*About this task*. Everything from the line with "GENEL (471, 2262)" to the end of the data is to be retyped exactly, and nothing else.

*Given information*.
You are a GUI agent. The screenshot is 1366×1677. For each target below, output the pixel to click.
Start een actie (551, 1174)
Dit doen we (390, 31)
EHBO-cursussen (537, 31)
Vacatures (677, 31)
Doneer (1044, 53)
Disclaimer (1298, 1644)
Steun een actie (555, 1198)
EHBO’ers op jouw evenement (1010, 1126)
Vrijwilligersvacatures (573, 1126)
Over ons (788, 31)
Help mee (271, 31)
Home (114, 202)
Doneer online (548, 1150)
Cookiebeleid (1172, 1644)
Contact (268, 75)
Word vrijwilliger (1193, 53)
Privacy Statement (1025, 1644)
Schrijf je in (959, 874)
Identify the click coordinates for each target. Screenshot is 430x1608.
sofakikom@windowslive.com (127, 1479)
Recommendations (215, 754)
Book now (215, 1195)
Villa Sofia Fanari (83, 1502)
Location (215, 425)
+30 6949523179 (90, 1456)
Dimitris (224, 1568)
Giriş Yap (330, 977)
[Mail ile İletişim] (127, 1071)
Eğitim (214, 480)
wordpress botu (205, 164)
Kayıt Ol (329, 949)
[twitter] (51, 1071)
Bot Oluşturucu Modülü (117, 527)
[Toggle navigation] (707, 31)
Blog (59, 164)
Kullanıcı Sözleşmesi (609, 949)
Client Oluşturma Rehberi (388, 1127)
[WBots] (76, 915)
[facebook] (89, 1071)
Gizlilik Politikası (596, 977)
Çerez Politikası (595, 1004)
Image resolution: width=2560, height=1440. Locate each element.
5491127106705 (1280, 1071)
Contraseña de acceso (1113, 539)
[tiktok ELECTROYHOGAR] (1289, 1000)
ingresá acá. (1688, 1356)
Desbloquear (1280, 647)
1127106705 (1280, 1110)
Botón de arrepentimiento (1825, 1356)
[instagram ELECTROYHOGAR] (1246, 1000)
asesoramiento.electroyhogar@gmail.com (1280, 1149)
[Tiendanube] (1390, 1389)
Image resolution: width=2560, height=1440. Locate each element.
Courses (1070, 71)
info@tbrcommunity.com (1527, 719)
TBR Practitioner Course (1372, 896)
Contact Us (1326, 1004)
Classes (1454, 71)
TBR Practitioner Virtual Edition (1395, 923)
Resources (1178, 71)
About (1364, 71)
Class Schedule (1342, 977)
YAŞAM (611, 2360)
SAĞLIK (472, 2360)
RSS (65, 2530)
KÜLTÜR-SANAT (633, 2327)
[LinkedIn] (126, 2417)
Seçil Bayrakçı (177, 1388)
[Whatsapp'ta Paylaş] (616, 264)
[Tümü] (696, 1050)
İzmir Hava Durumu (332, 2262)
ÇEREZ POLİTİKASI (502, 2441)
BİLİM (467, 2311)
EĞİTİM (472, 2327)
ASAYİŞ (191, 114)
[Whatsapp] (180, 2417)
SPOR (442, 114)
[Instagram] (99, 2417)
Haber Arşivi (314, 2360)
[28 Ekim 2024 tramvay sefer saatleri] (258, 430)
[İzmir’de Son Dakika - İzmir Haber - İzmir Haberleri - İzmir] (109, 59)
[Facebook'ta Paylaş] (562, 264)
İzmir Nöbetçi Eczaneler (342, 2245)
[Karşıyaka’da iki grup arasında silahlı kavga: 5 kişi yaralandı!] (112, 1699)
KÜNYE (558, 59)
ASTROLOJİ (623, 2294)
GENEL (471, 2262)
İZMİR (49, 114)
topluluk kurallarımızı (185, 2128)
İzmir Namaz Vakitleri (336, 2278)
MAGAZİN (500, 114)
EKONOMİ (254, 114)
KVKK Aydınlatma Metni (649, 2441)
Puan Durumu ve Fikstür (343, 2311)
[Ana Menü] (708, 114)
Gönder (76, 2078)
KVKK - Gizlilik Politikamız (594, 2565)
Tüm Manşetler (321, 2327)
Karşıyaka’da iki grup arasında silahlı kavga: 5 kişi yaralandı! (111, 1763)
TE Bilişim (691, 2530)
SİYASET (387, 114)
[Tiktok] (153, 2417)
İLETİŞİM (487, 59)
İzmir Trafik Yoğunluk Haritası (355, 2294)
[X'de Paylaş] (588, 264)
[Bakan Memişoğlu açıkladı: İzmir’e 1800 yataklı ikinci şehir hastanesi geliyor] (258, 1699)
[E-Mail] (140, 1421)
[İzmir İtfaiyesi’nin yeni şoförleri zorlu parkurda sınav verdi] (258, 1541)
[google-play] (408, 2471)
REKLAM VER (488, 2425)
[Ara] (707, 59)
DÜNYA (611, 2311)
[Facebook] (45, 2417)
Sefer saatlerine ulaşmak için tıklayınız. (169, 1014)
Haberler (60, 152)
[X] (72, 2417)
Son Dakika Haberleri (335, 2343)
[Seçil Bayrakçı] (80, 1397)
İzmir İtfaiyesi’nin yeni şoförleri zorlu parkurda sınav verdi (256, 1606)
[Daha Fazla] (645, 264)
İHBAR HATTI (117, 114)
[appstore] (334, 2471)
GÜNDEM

*Your response*.
GENEL (471, 2262)
İZMİR (49, 114)
topluluk kurallarımızı (185, 2128)
İzmir Namaz Vakitleri (336, 2278)
MAGAZİN (500, 114)
EKONOMİ (254, 114)
KVKK Aydınlatma Metni (649, 2441)
Puan Durumu ve Fikstür (343, 2311)
[Ana Menü] (708, 114)
Gönder (76, 2078)
KVKK - Gizlilik Politikamız (594, 2565)
Tüm Manşetler (321, 2327)
Karşıyaka’da iki grup arasında silahlı kavga: 5 kişi yaralandı! (111, 1763)
TE Bilişim (691, 2530)
SİYASET (387, 114)
[Tiktok] (153, 2417)
İLETİŞİM (487, 59)
İzmir Trafik Yoğunluk Haritası (355, 2294)
[X'de Paylaş] (588, 264)
[Bakan Memişoğlu açıkladı: İzmir’e 1800 yataklı ikinci şehir hastanesi geliyor] (258, 1699)
[E-Mail] (140, 1421)
[İzmir İtfaiyesi’nin yeni şoförleri zorlu parkurda sınav verdi] (258, 1541)
[google-play] (408, 2471)
REKLAM VER (488, 2425)
[Ara] (707, 59)
DÜNYA (611, 2311)
[Facebook] (45, 2417)
Sefer saatlerine ulaşmak için tıklayınız. (169, 1014)
Haberler (60, 152)
[X] (72, 2417)
Son Dakika Haberleri (335, 2343)
[Seçil Bayrakçı] (80, 1397)
İzmir İtfaiyesi’nin yeni şoförleri zorlu parkurda sınav verdi (256, 1606)
[Daha Fazla] (645, 264)
İHBAR HATTI (117, 114)
[appstore] (334, 2471)
GÜNDEM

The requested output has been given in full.